Open question for review: is "route into a deleted v_hack component of delta_S"
meaningfully different from erase in the GRPO single-step (ratio=1) regime, or
does it collapse to the same update? (Suspect different: erase removes the
component from the *kept* axes' grad; this preserves behavior via the forget
axes that are only deleted at deploy.)
- **(C) Break the generation feedback loop.** If we keep any added quarantine,
ablate it during `generate()` so the data-generating policy is the clean
deployed model; route gradient into the quarantine only in the training
backward. Removes the "quar corrupts rollouts -> worse reward -> worse grad"
runaway. (B) makes this partly moot.
- **(D) Noisy-detector sweep (TPR/FPR)** instead of the 2-of-4-modes split, as
the generalisation/no-cheat experiment. A continuous dial on detector recall.
- **(E) Near-hack-but-legit eval** (their "forget-adjacent"): rollouts that look
hack-shaped but are legitimate, to measure over-suppression / collateral
damage on solve rate. Currently we only watch aggregate solve.

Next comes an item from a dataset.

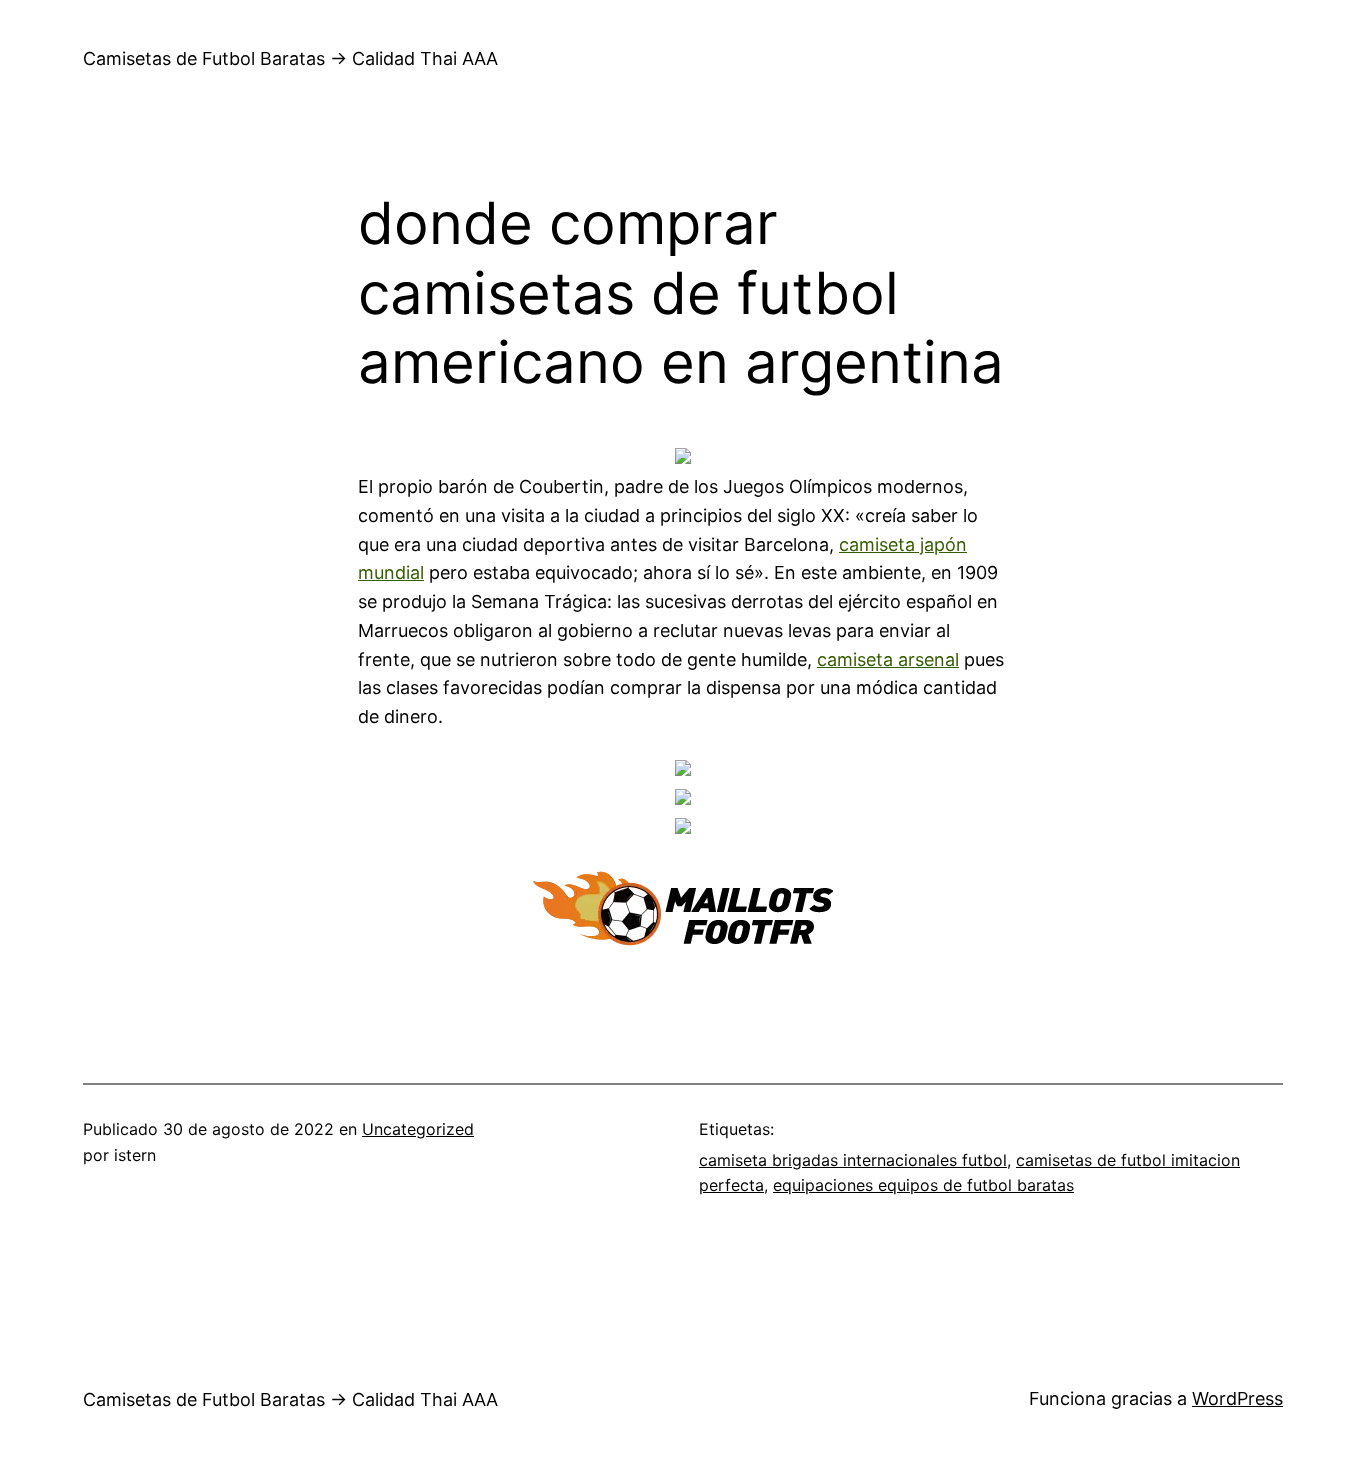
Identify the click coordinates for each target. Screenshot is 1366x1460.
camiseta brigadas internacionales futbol (853, 1160)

- **(F) Relearn probe** (their undiscovered-rate): after deploy-ablation, try to
re-elicit the hack with a few GRPO steps. If it returns fast, the routing only
hid it shallowly rather than preventing the learning.
## On the hyperparameters
The Appendix-I table (LR 5e-3, AdamW, wd 0.1, betas 0.9/0.95) is **from-scratch
TinyStories pretraining of 8M-64M models for 33k steps** — not transferable to
adapter RL on a 4B model. Their *fine-tuning* scripts use `--lr 5e-5`. Adapter
LRs run 10-100x above full-FT, so our delta_S at 2.5e-3 is in range; the 33M
quarantine at 2.5e-4 is still ~5x above their full-FT 5e-5 and is freshly init,
which is consistent with (though not the main cause of) route2-act's drift.